Input records:
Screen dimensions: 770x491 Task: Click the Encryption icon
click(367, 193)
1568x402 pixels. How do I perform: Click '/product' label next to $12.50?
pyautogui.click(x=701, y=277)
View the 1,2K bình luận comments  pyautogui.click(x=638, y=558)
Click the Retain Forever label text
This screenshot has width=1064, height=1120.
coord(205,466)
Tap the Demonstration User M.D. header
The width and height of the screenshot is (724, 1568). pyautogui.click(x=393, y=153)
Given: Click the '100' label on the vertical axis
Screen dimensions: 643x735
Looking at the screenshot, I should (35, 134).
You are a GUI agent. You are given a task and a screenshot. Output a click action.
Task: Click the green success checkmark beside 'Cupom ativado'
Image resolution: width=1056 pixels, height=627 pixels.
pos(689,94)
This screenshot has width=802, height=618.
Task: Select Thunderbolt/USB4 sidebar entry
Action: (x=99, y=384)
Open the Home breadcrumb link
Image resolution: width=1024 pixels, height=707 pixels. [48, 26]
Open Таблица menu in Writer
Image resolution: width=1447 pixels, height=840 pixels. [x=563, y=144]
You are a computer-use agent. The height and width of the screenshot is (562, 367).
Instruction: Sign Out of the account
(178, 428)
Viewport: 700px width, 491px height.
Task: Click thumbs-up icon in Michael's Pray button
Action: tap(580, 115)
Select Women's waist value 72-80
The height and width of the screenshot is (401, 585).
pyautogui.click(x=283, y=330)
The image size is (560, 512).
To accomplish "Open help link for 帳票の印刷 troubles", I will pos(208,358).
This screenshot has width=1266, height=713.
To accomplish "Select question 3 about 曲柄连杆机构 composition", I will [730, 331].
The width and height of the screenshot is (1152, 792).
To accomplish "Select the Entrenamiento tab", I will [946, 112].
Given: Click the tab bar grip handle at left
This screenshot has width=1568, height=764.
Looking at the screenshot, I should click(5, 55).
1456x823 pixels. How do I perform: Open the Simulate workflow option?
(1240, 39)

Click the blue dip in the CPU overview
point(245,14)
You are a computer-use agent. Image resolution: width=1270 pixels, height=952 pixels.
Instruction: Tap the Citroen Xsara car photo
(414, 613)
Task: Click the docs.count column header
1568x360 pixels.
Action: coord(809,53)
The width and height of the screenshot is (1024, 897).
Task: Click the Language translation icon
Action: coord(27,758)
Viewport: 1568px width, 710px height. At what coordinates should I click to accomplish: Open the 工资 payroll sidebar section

Exercise aim:
Restate the records above in full, keeping each line exactly as it stands.

Solution for this task:
Screen dimensions: 770x491 Task: Click the Encryption icon
click(367, 193)
1568x402 pixels. How do I perform: Click '/product' label next to $12.50?
pyautogui.click(x=701, y=277)
View the 1,2K bình luận comments  pyautogui.click(x=638, y=558)
Click the Retain Forever label text
This screenshot has width=1064, height=1120.
coord(205,466)
Tap the Demonstration User M.D. header
The width and height of the screenshot is (724, 1568). pyautogui.click(x=393, y=153)
Given: Click the '100' label on the vertical axis
Screen dimensions: 643x735
Looking at the screenshot, I should (35, 134).
You are a GUI agent. You are given a task and a screenshot. Output a click action.
Task: Click the green success checkmark beside 'Cupom ativado'
Image resolution: width=1056 pixels, height=627 pixels.
pos(689,94)
This screenshot has width=802, height=618.
Task: Select Thunderbolt/USB4 sidebar entry
Action: (x=99, y=384)
Open the Home breadcrumb link
Image resolution: width=1024 pixels, height=707 pixels. [48, 26]
Open Таблица menu in Writer
Image resolution: width=1447 pixels, height=840 pixels. [x=563, y=144]
You are a computer-use agent. The height and width of the screenshot is (562, 367).
Instruction: Sign Out of the account
(178, 428)
Viewport: 700px width, 491px height.
Task: Click thumbs-up icon in Michael's Pray button
Action: tap(580, 115)
Select Women's waist value 72-80
The height and width of the screenshot is (401, 585).
pyautogui.click(x=283, y=330)
The image size is (560, 512).
To accomplish "Open help link for 帳票の印刷 troubles", I will pos(208,358).
This screenshot has width=1266, height=713.
To accomplish "Select question 3 about 曲柄连杆机构 composition", I will [730, 331].
The width and height of the screenshot is (1152, 792).
To accomplish "Select the Entrenamiento tab", I will [946, 112].
Given: Click the tab bar grip handle at left
This screenshot has width=1568, height=764.
Looking at the screenshot, I should click(5, 55).
1456x823 pixels. How do I perform: Open the Simulate workflow option?
(1240, 39)

Click the blue dip in the CPU overview
point(245,14)
You are a computer-use agent. Image resolution: width=1270 pixels, height=952 pixels.
Instruction: Tap the Citroen Xsara car photo
(414, 613)
Task: Click the docs.count column header
1568x360 pixels.
Action: coord(809,53)
The width and height of the screenshot is (1024, 897).
Task: Click the Language translation icon
Action: coord(27,758)
Viewport: 1568px width, 710px height. At what coordinates should I click to accomplish: Open the 工资 payroll sidebar section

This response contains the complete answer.